- EXERCISE DETAILS: Put the lines of the material below, starting at the line that contains "Check the VILOCY Men's Mesh row checkbox" and ending at the end of the material, into a Markdown table with the columns Row and Line. Omit blank lines and leave the pictures out.

========================================================================

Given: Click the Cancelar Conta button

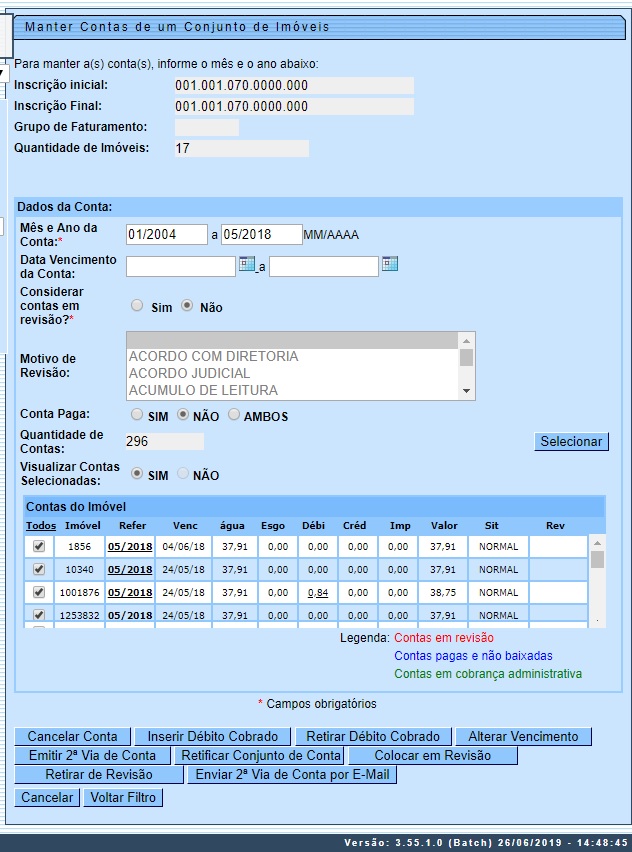Looking at the screenshot, I should pyautogui.click(x=72, y=737).
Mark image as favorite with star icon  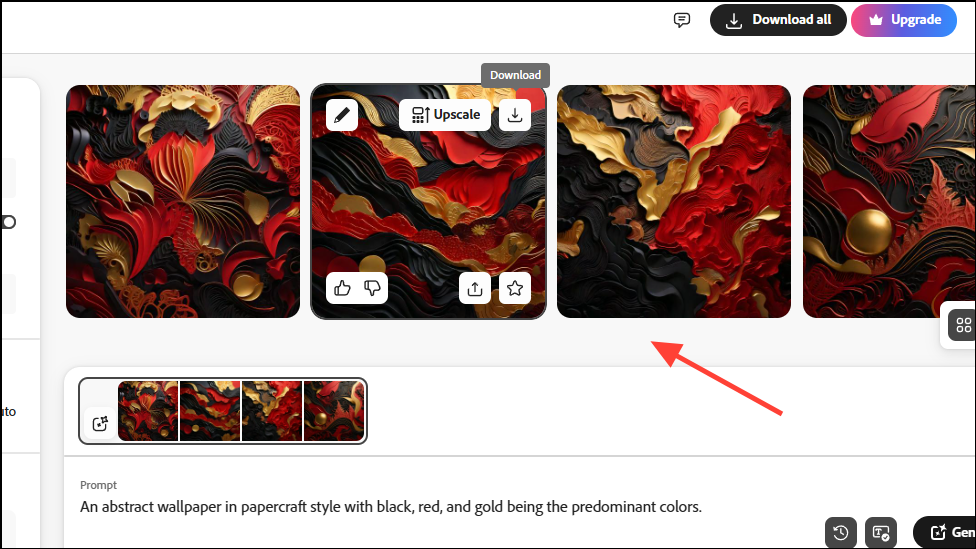coord(515,288)
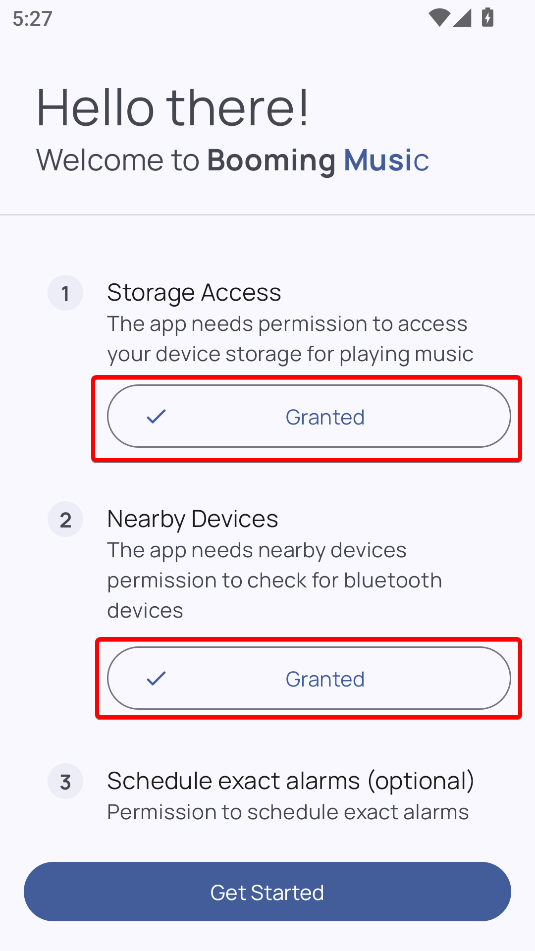Viewport: 535px width, 951px height.
Task: Tap the Nearby Devices heading
Action: point(193,519)
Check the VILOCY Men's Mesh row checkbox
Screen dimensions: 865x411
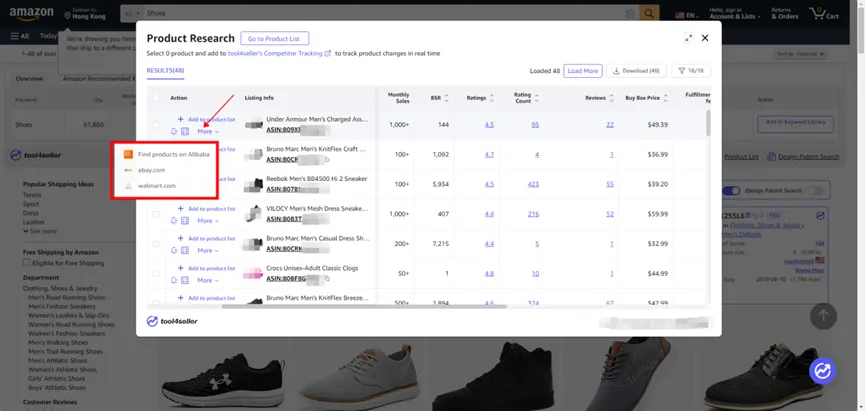[156, 214]
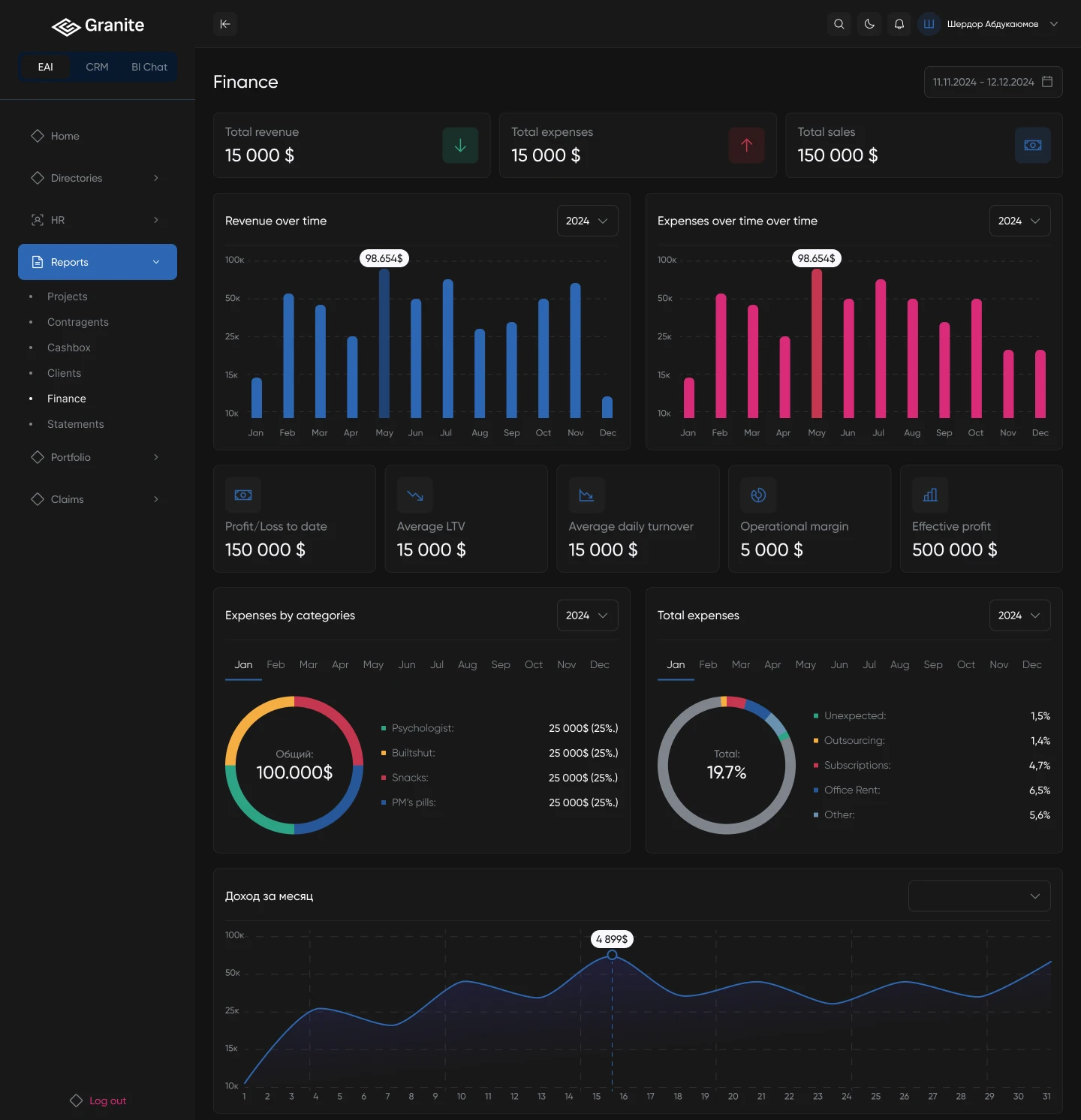1081x1120 pixels.
Task: Open the year dropdown on Total expenses chart
Action: point(1019,616)
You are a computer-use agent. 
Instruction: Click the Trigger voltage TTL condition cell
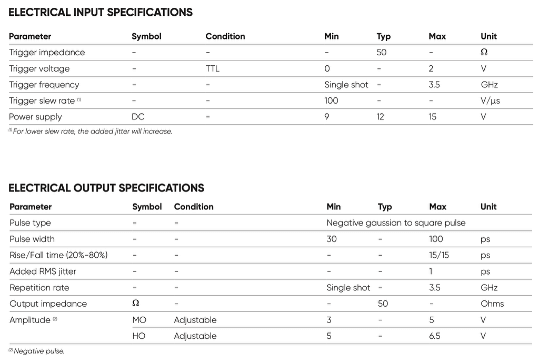[212, 68]
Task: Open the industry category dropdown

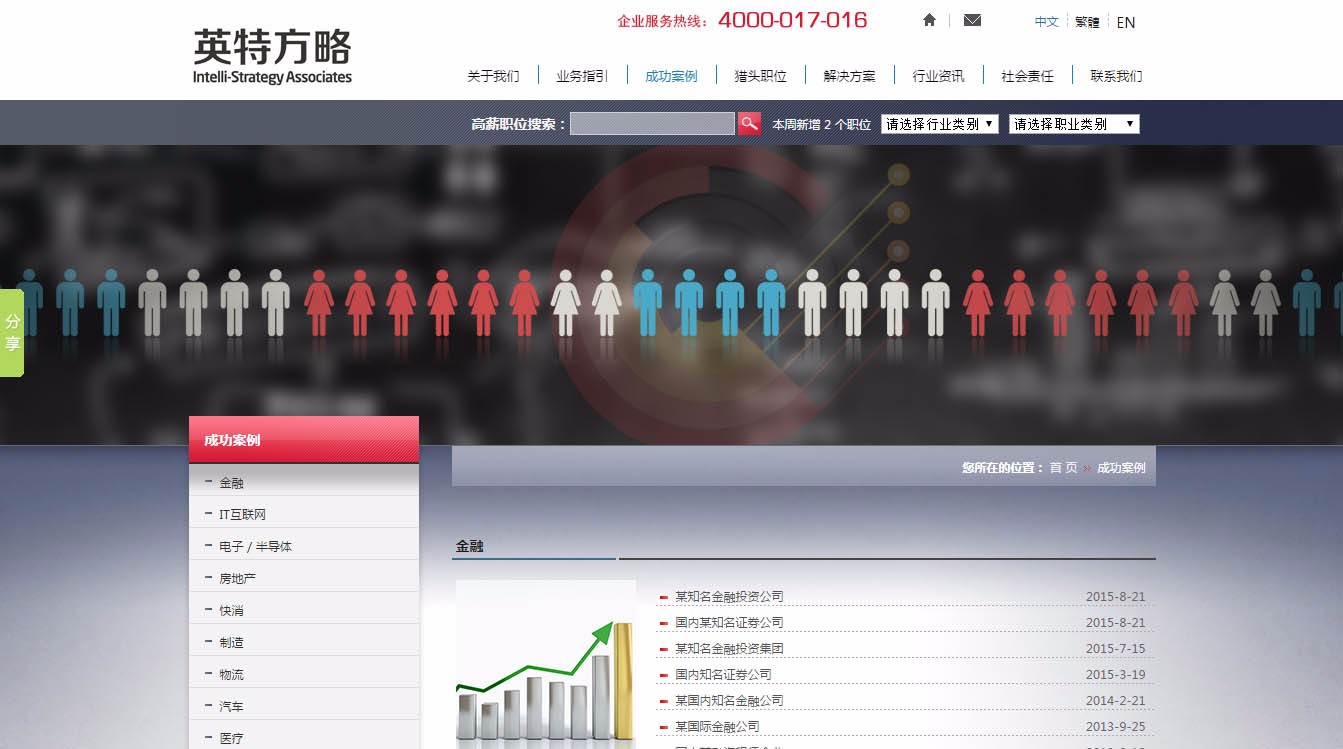Action: 939,124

========================================================================

- RESULT FOR THIS EXERCISE:
| Row | Line |
|---|---|
| 1 | Check the VILOCY Men's Mesh row checkbox |
| 2 | Screen dimensions: 865x411 |
| 3 | [156, 214] |
| 4 | 1081x1120 pixels. |
| 5 | Task: Open the year dropdown on Total expenses chart |
| 6 | Action: point(1019,616) |
| 7 | You are a computer-use agent.  |
| 8 | Instruction: Click the Trigger voltage TTL condition cell |
| 9 | [212, 68] |
| 10 | Task: Open the industry category dropdown |
| 11 | Action: 939,124 |